As a caregiver, I was rarely invited to funerals. Still, I mourned deeply from a distance
This is a First Person column by Lana Cullis, who lives in Powell River, B.C. For more information about CBC’s First Person stories, see the FAQ.
The big hand on the clock above my desk jumped ahead another minute. My client was 15 minutes late for her employment counselling appointment, which was surprising since she was always on time and had never missed a session with me.
While I waited, I looked up some more job postings to share with Rebecca (not her real name). My role as a vocational rehabilitation counsellor at a Vancouver community mental health team was to help patients find and keep work while living with a serious mental health diagnosis. This story is about my personal experience with grief in a professional setting, and much care has been taken to preserve ethical boundaries and privacy.
Rebecca had been referred to me a year earlier when she finally began to respond to treatment.

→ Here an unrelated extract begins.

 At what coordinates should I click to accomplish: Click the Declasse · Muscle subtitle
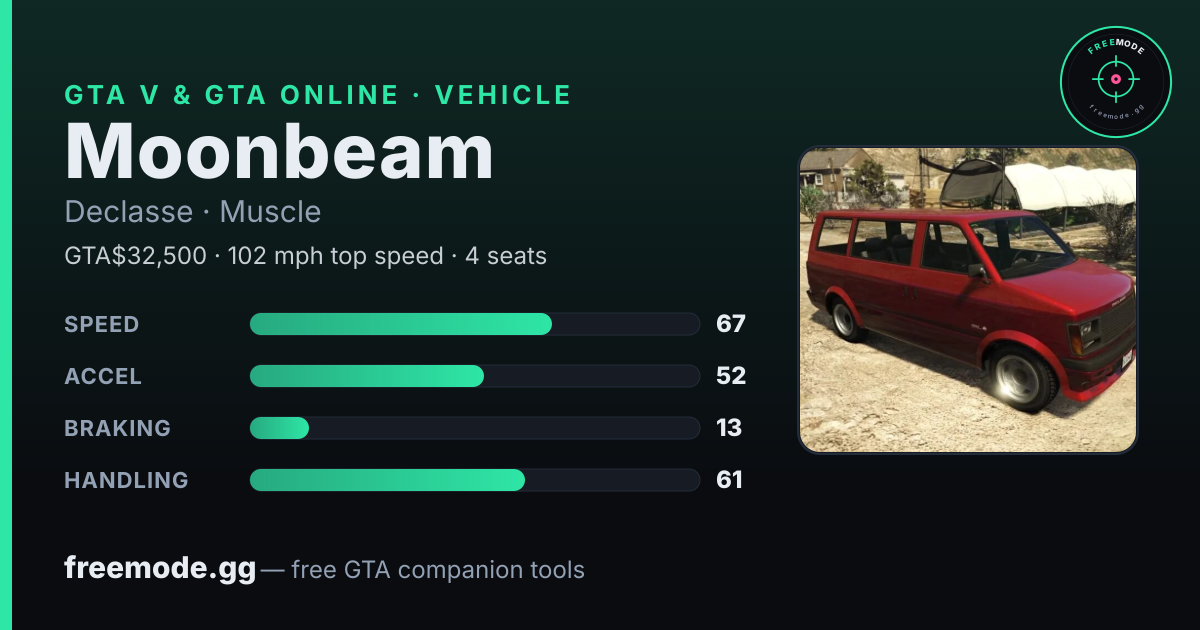pyautogui.click(x=193, y=212)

After taking baby steps toward the job market, she felt ready to begin applications. She was 50 minutes late when my phone rang.

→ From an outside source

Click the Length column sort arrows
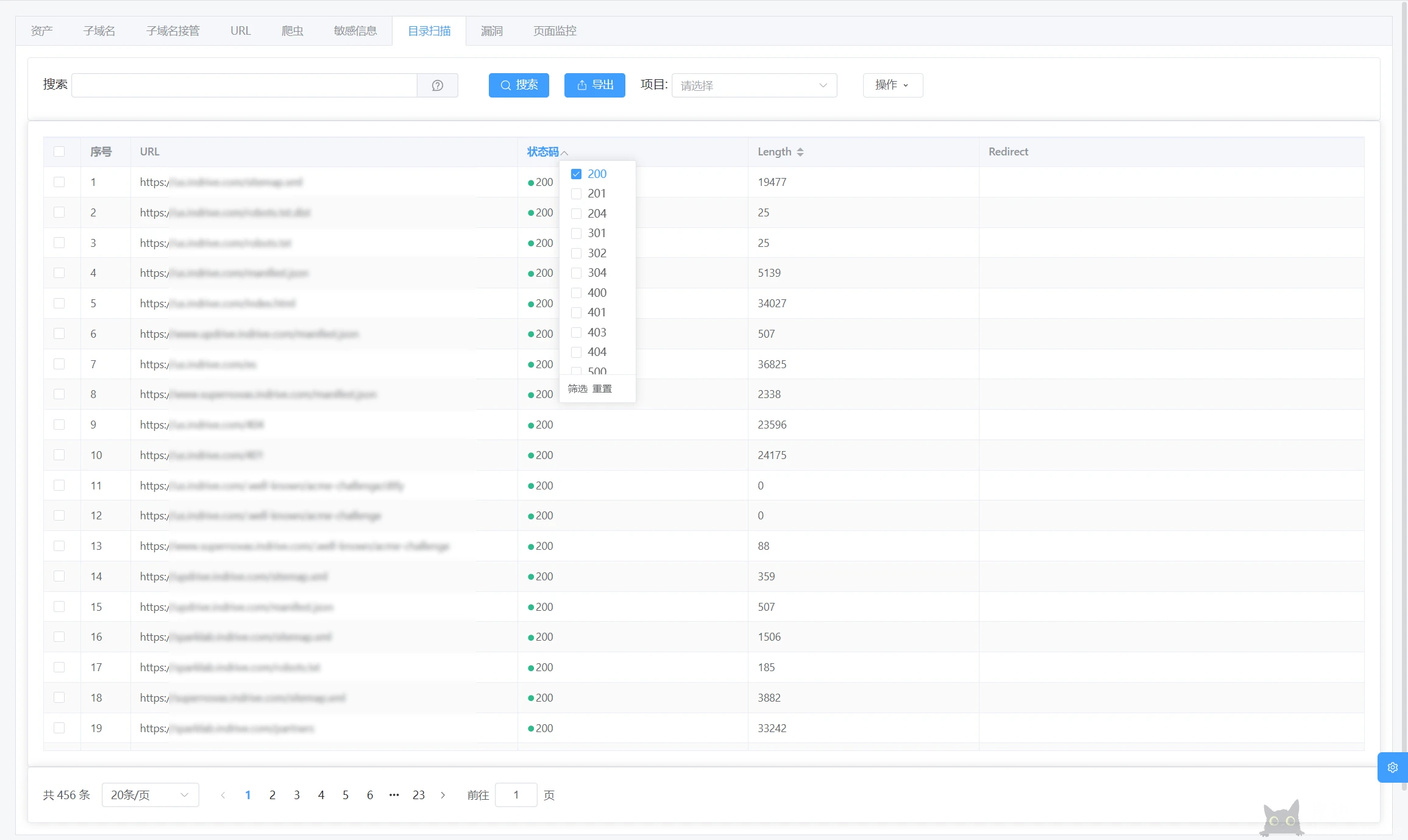 click(800, 152)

I was informed by her case manager that Rebecca had died suddenly the night before. The details regarding her death were not yet known. He could only say the coroner was involved.
The shock of Rebecca’s death hit me hard as I was new to working with persons diagnosed with severe and persistent mental illness. I wasn’t prepared for the depth or the span of my grief, and at first, it was difficult to tease out why. After all, I had never seen Rebecca outside the one hour she spent in my office each week gathering her courage and the skills to seek and maintain employment.
Professional ethics and policies guided the interactions between clients and service providers like me. We came from different circumstances, generations, religions, languages and cultures. We were not friends, although there was mutual kind regard and respect between us. So why did I feel the loss of her life so profoundly?
Later, we were told she died by suicide. As a care team staff that included occupational, vocational and recreational therapists, nurses and physicians, we participated in a formal case review process. We sought to understand the circumstances that had preceded her death and to determine if any preventative measures were missed.
Unbeknownst to her family, I also wrestled with questions of my own.
My feelings were a kaleidoscope of sadness, anger, confusion and futility. There was much I would have liked to tell Rebecca’s family: how often and highly she spoke of them, how proud she was of their life choices and how much she looked forward to being an integral part of their lives in the future. But most importantly, how incredibly hard she had strived to get well. I refrained from reaching out to her family as Rebecca had not invited their participation during her sessions. To me, it felt more respectful not to intrude.
Doctors, nurses and counsellors can sometimes feel like outsiders. We are not likely to be invited to societal rituals that help with the grieving process. We do not hear the eulogies that honour the fullness of a life lived or what individuals mean to friends and loved ones. We do not witness the recollections shared at a celebration of life, the stories told at a wake or the lighthearted anecdotes exchanged while visiting after a formal funeral service.
It feels like sometimes families don’t understand how deeply carers might grieve when a patient dies. We are positioned uniquely in relationship to our clients: we hear the dark struggles, deep fears, hopeful desires and hard-won successes. We may see individuals more often than their families, especially when individuals are estranged from their families or live apart in different communities.
I knew that my grief paled in comparison to the profound loss experienced by Rebecca’s family. I strongly believe that a family’s wishes ought to be honoured when a loved one dies. I do not believe families are being insensitive if we aren’t invited into this private moment.
But I do wonder if intense grief robs families of the opportunity to consider how their loved one may have impacted those not within the inner circle of family and friends.
Rebecca’s premature death left me feeling vulnerable, sad and raw. Immediately after she died, I took advantage of the invitation to debrief with my supervisor. Then, when my grief persisted, I sought specialized counselling offered through my employee benefits program. The counselling helped, and yet, in practical terms, to function at work and continue serving persons on my caseload, I needed to refocus and set aside grief. It felt as if the work Rebecca and I accomplished together had vanished into a void and somehow become irrelevant.
Even now, many years later, remembering Rebecca’s determination yet loss of hope causes me to question my health trajectory. Like many of those I served, I wrestle with depression alongside chronic illness and question my faith, inner resolve and capacity to manage.
For example, how I will cope if my multiple sclerosis worsens or if my trust in the future flickers. And I wonder if my long-term health-care team members will experience loss when I die.
Over time, I learned to quietly mourn and privately celebrate the lives of those individuals who died during their recovery journeys. I placed symbolic poems or photos on my bulletin board to celebrate some aspect of their being and I kept a small candle in my office to light discreetly in remembrance. I also learned to accept those rare invitations that were extended by family to participate in memorial activities.
On one occasion, after a client had died, the link to an online book of remembrance was shared with staff at the community mental health team. I remember feeling honoured to read the posts written by family, friends and co-workers and I valued the opportunity to offer my own words of condolence.
When I do die, I hope my family will remember to invite my healthcare providers to my funeral, and I hope my care team will risk sharing their unique perspectives with my family.